• **Assigned task 1**
According to the article on Costi Hinn's criticism of the prosperity gospel, how much did the royal suite in Dubai cost per night?
• **Assigned task 2**
Write a continuation of the article on Costi Hinn's criticism of the prosperity gospel, starting after its final sentence.

• **Given text**
Benny Hinn’s Nephew Criticises Prosperity Gospel
Benny Hinn’s nephew, Costi Hinn, has criticised his uncle’s prosperity gospel.
Costi addressed Hinn’s theology message and lavish lifestyle in a recent interview with Justin Peters.
Costi joined his uncle’s ministry as an eager young man. He worked as an usher who “carried around uncle Benny’s Louis Vuitton bag,” according to him.
In his words, “We lived the dream. Expensive hotels, cars, travel. The biggest being that ‘Jesus provided all of that.’ You didn’t touch the Lord’s anointed … we revered our leaders. We believed that we were part of an anointed heritage of leaders — they were all men of God. They could heal and operate in the five-fold ministry: apostle, prophet, evangelist, pastor, teacher.”
“I worked for my uncle for well over a year,” he continued. “We would go to London, Australia, Greece, Israel, preaching our version of Christ.I carried his Louis Vuitton briefcase. I stayed in his hotel rooms in places like Dubai. The royal suite there was a $25,000-a-night bill, along with the other suites that we had.”
As a result of hus extravagant lifesyle, Costi began to see God as a genie who does whatever is asked as long as He is pleased.
He explained, “I thought the ultimate door here would be to work for my uncle Benny, to put God first, and God would open a door. That’s how it works in the prosperity gospel movement — God is your magic genie. You rub him right, you do the right things. Give right, serve right, make decisions right, believe right, think right, and you’ll get what you want.”
Benny’s nephew admits that he “liked all the perks” that came with following his uncle around but this feeling did not last for long.
At some point, he had questions, very “big questions”, as he puts it, that made him see differently.
He says, “Along the way, I got big questions in my mind. Like why certain prophecies didn’t come through. And why would mass amounts of people speak in tongues? The bottom line is when you see a whole bunch of people speaking in babble … you look in the Bible and you go ‘well, I don’t know what that is.’”

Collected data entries
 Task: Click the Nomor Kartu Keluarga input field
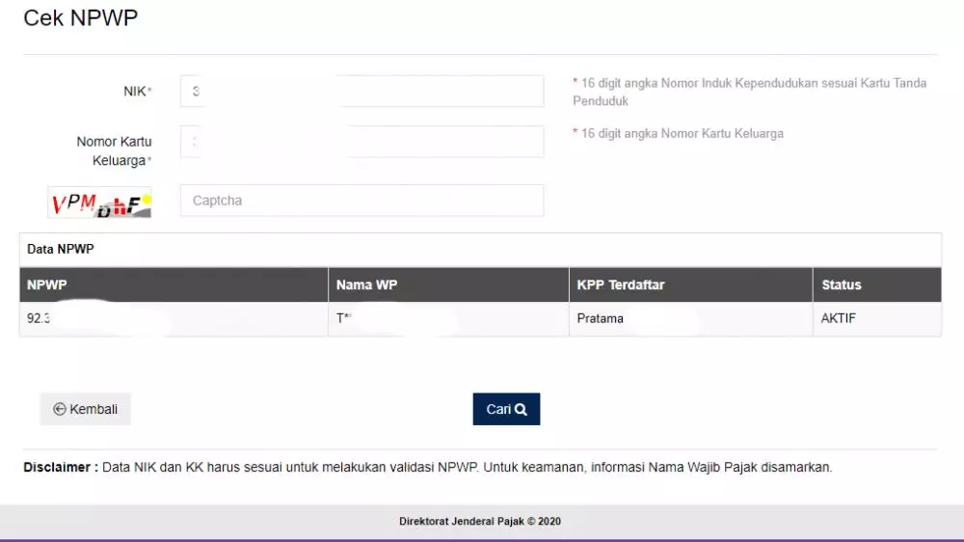click(362, 142)
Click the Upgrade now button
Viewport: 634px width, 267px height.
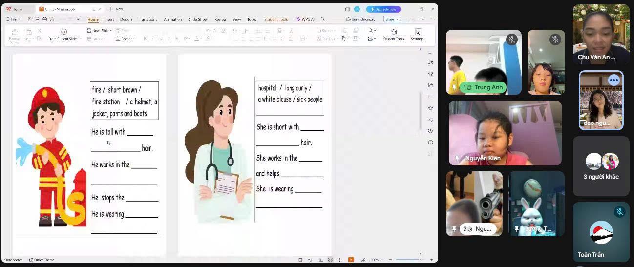tap(383, 9)
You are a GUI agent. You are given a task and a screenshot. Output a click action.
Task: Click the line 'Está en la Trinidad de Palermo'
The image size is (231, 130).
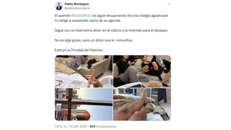pos(79,50)
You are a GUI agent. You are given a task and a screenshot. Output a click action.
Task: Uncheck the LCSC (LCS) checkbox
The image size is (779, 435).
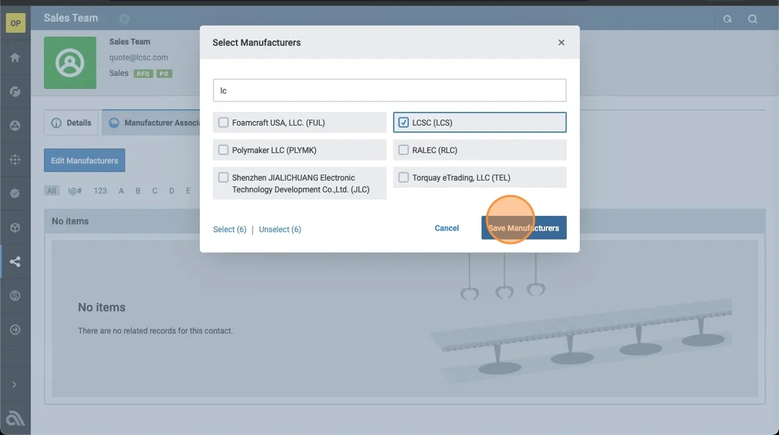pyautogui.click(x=403, y=122)
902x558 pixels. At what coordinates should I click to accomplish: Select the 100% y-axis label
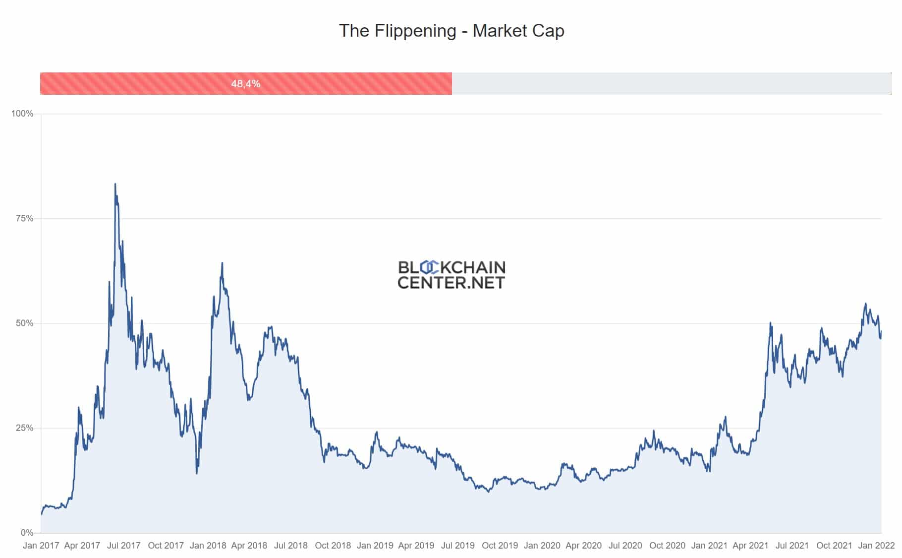[x=22, y=114]
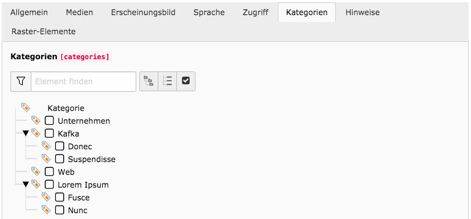The width and height of the screenshot is (471, 219).
Task: Click the tag icon beside Web
Action: tap(36, 171)
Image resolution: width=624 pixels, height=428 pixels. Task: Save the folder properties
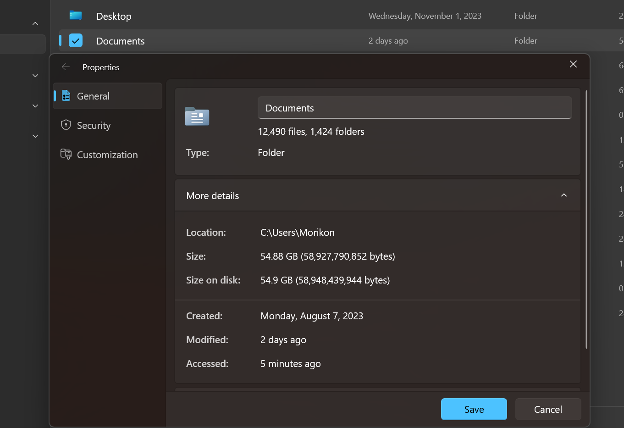coord(474,409)
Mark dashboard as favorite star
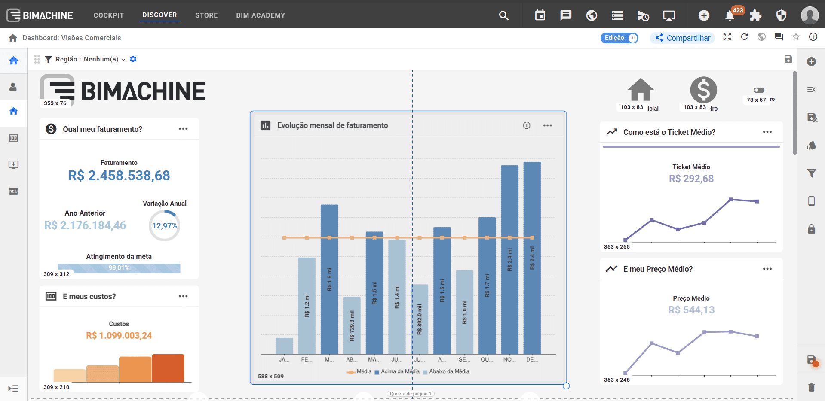 (x=796, y=37)
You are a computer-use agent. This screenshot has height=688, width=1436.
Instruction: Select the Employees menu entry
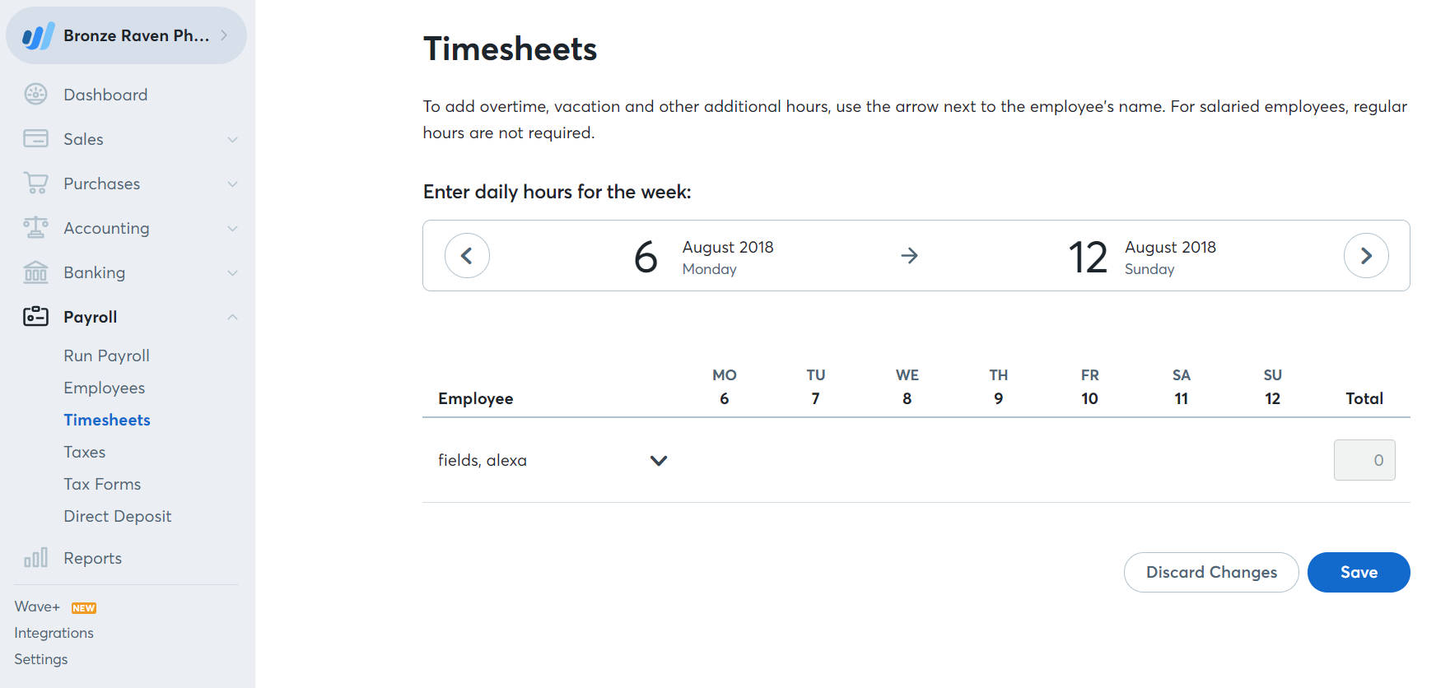tap(104, 388)
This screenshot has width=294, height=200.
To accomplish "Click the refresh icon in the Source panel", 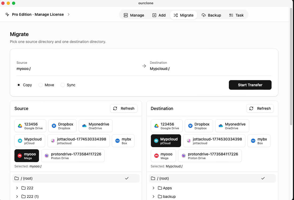I will [x=115, y=108].
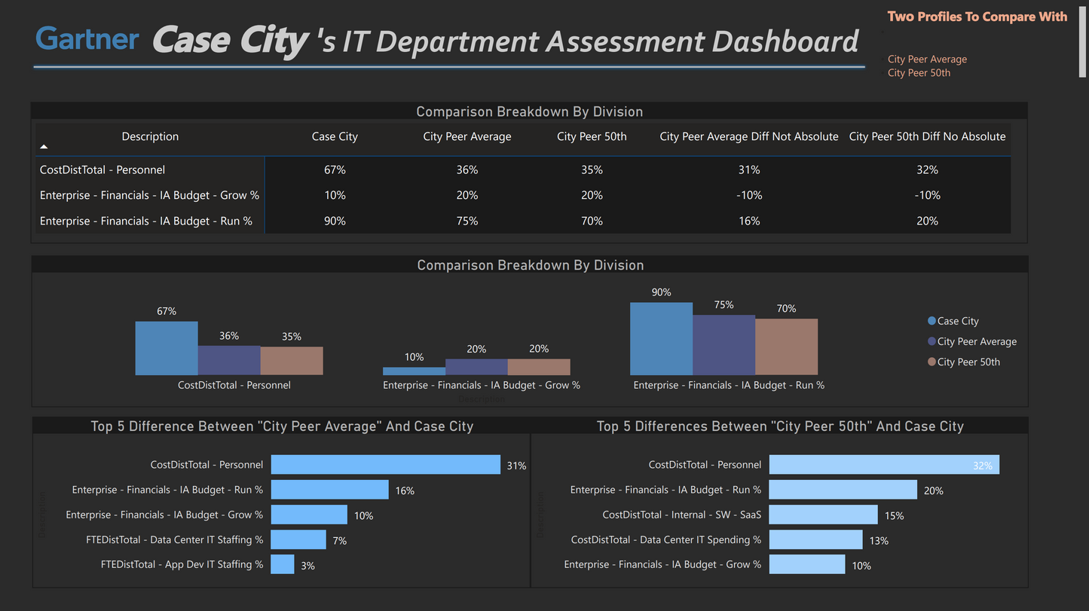Viewport: 1089px width, 611px height.
Task: Select the CostDistTotal - Personnel table row
Action: pos(102,170)
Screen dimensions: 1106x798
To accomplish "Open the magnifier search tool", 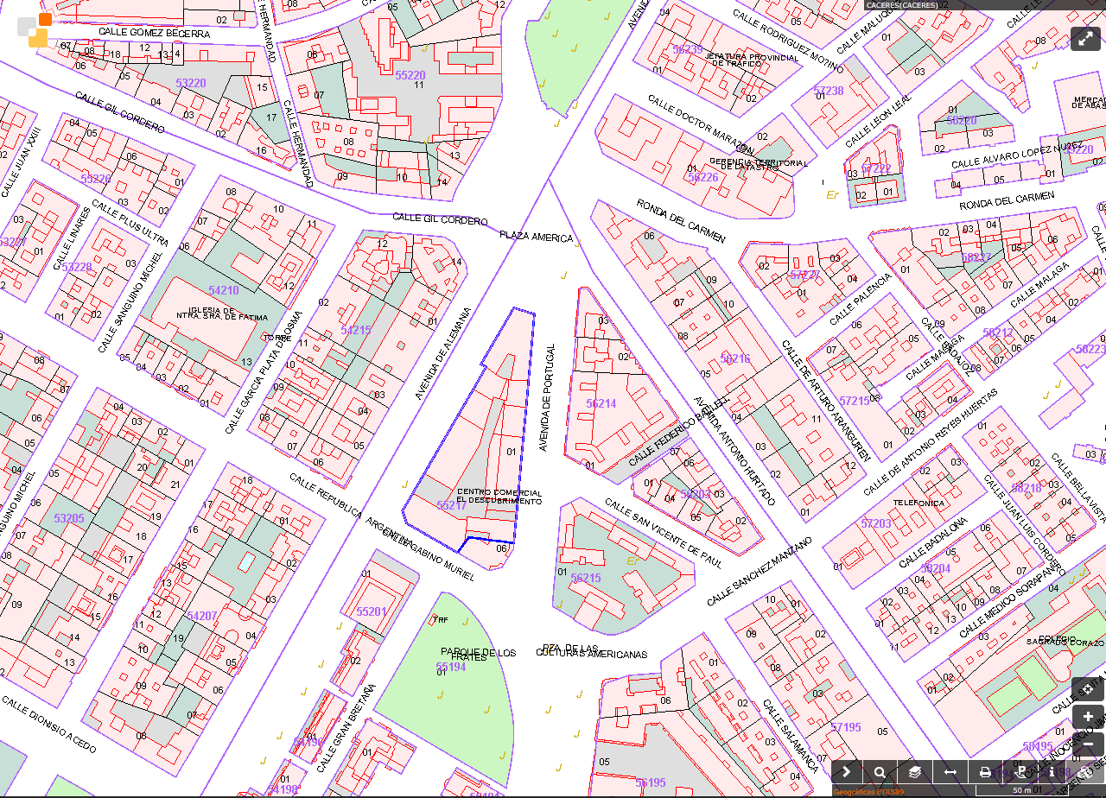I will (880, 772).
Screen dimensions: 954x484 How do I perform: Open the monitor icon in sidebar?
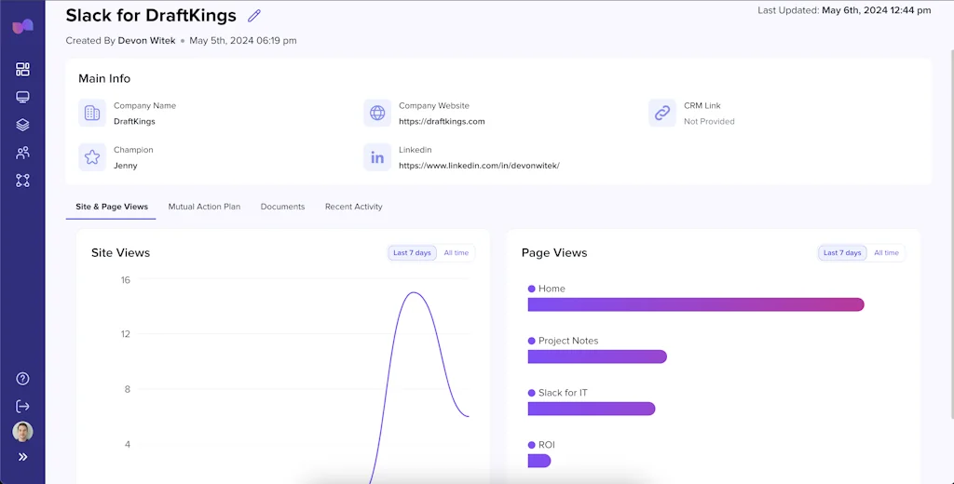[23, 98]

• **Response area 1**
$25,000 a night.

• **Response area 2**
During the interview, Costi shared the story of a severely deformed young girl who was not healed.
“They brought her to the back. We prayed for her, my uncle prayed for her. I was bawling my eyes out later that night saying ‘God why didn’t you heal her?! Everyone was supposed to get healed,” he explains.
He also talks about how Benny would often declare that “everyone would be healed” at his crusades, adding that his uncle once claimed that Jesus was going to appear in Kenya.
The popular preacher’s nephew says, “You want that when you’re in it. I was a charismatic to the core. I wanted those experiences. I wanted it to be real because Jesus could heal and solve all these problems. When he didn’t, the God I believed in and the God of the Bible were against one another. The Bible said one thing, our theology said a different thing. We used the Bible and twisted it to match our version of God. Ultimately, I was very confused.”
Over time, he began to notice a disconnect between what he saw in the Bible and what his famous uncle was teaching.
“It was something I would think about but lightly question,” he said. “So I would hint to my Dad ‘Hey, why didn’t this happen?’ One friend had cancer in high school. I just thought ‘Let’s pray for her, we’ll get her healed.’”
According to Costi, his family and friends told him that they could not “tap in” to the healing power because the girl’s family belonged to a different denomination.
He says, “It got really weird. Why aren’t we being the hands and feet of Christ? And yet we couldn’t unless there was money and music and atmosphere. So there were big questions.”
Sadly his questions were never answered as he was told “don’t put God in a box, don’t touch the Lord’s anointed,” adding that the “ultimate safety net under it all is ‘well, we are fallible men, we are sinners, but that doesn’t mean we aren’t anointed.’ There is a lot of twisted hermeneutics that go into the excuses. My questions didn’t get answered.”
Eventually, Costi started to get answers as he studied the scripture for himself.
About speaking in tongues, he says, “You can’t tell everyone to speak in tongues. You just can’t,” referencing 1 Corinthians 12:29–30.
“So a domino went down, and all of a sudden another one and another one. You can’t force everyone to speak in tongues. There are no second-class citizens in Christ. That was another truth-bomb,” Hinn explains.
Costi Hinn is currently the executive pastor at Mission Bible Church in Orange County, California.